Olive Oil Chocolate Eggplant
This is so smooth, overwhelmingly creamy, with sweetly vegetal notes. It is mysterious, and rich. “We basically take the eggplant, slice it, soak it in olive oil, season it with salt and then roast it in the oven with super-dark chocolate,” Morgenstern explains, “and then you blend that into chocolate ice cream. It’s a crazy combo.” You can smell the earthiness of the eggplant, even if you can’t quite taste it. It is a crazy combo, and it works.

“Misc.”

(left to right) Fig Newtons and Tahini and Jelly Photo: Christian Rodriguez

Fig Newtons
This could maybe be in the cookie category, but it isn’t, because Fig Newtons, obviously, are not exactly cookies.
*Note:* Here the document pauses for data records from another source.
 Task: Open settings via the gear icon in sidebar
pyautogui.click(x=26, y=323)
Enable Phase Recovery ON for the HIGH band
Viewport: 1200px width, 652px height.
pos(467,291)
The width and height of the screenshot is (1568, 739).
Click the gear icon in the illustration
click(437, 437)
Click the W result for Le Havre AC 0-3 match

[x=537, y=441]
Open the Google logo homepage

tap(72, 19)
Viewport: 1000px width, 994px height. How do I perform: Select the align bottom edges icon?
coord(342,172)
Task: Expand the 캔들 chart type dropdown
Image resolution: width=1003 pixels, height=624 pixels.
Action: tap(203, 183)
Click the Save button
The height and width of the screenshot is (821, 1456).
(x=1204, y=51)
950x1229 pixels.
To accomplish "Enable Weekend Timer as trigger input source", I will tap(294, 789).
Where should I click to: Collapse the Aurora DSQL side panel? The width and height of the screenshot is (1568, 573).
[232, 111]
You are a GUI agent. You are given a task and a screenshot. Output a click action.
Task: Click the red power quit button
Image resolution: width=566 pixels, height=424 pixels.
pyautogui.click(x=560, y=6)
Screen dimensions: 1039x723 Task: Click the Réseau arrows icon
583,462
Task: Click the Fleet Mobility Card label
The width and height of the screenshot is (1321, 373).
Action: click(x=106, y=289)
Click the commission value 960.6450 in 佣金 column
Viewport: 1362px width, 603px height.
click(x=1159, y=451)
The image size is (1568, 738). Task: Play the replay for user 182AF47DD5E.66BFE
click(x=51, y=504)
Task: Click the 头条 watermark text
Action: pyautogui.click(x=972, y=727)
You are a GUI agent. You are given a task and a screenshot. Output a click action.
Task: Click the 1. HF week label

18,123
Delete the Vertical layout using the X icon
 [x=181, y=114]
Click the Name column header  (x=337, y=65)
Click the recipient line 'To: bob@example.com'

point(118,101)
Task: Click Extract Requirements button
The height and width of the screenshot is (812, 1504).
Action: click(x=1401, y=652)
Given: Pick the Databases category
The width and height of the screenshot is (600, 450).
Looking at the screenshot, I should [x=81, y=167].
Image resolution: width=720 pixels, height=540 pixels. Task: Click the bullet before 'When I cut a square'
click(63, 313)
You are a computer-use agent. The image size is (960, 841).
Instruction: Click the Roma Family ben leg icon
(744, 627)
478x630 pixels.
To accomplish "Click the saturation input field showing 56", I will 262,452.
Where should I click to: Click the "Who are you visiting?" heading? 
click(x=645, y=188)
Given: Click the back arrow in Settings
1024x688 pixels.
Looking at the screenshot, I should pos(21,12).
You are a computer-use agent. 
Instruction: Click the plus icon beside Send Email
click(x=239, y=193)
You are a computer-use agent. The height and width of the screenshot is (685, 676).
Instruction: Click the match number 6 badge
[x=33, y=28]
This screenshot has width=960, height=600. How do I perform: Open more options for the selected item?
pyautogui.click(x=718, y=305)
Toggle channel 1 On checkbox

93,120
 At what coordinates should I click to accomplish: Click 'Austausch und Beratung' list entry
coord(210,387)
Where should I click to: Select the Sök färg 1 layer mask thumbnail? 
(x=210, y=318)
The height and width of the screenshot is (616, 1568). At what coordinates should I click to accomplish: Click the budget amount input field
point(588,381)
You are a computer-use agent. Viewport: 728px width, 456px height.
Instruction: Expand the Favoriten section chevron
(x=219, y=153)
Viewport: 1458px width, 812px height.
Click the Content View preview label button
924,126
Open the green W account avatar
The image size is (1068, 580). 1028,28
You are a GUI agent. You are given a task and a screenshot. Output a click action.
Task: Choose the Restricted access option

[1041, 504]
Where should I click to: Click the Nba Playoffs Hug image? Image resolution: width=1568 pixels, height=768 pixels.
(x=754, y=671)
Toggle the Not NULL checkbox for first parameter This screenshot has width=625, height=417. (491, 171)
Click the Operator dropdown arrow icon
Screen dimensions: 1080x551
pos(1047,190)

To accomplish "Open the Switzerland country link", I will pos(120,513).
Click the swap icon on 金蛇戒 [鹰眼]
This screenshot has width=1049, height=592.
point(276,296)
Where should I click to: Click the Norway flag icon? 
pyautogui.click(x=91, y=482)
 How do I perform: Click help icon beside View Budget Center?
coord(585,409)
This is also, Morgenstern admits, a controversial flavor among the staff, because Fig Newtons are divisive. “I’m just like, Trust me,” he recalls. And indeed, the resulting ice cream is somehow exactly like a Newton and also significantly better, figgier, and without the tinge of sadness.

Tahini and Jelly
The inspiration is Morgenstern’s devotion to the Concord grape. “There are few things that I think taste better than Concord grape jelly,” he declares. “It almost tastes artificial, it’s so great and full of flavor.” The jelly here, which is, of course, homemade, is mixed into a tahini base and is shocking in its profound grapeness.

Citrus

(left to right) Salted Lemon Pine Nut and Toasted Rice Yuzu Swirl. Photo: Christian Rodriguez

Salted Lemon Pine Nut
The gently acidic lemon base — creamy, summery, just salty enough — is cut with the fatty pop of toasted pine nuts.

Toasted Rice Yuzu
“We’ve been monkeying around with toasted-rice ice cream for about a year now and just fell in love with the nutty flavor you get,” Morgenstern says. “It’s sort of on the alkaline side of the scale.” This is what makes it an ideal compliment for the “full-blast acidity of yuzu,” which shows up here as a jelly that’s swirled throughout.

Peaches

(left to right) Sour Cream Canned Peaches, Honey Lavender Peach, and Peaches N’ Pecorino. Photo: Christian Rodriguez

Honey Lavender Peach
What it tastes like is my conception of the south of France. The blood-peach purée is just acidic enough to cut through the sweetness of honey, while the lavender, he points out, comes from real lavender flowers, not lavender honey.

Sour Cream Canned Peaches
As a flavor, “canned peaches” is an underrepresented all-American classic. Here, they’re puréed but left chunky and mixed into a sour-cream ice-cream base — a foil for all that sweetness — with another round of canned-peach jam mixed in right before scooping.

Sorbets

(left to right) Mango Tangerine, Passion Fruit, Strawberry Rhubarb, and Raspberry Papaya. Photo: Christian Rodriguez

The sorbets are a straightforward bunch, says Morgenstern: “What you read is what you get.” Passion Fruit tastes like passion fruit; Strawberry Rhubarb is the flavor of June. Raspberry Papaya and Mango Tangerine both have what he describes as “a candylike quality” with the sweetness from the mango and papaya countered by the acidity of the raspberry and the tangerine. Chocolate Chip, meanwhile, is an evolution of Morgenstern’s previous bitter chocolate sorbet, with a slightly revised recipe, and — more important — the textural pleasure of chocolate chunks.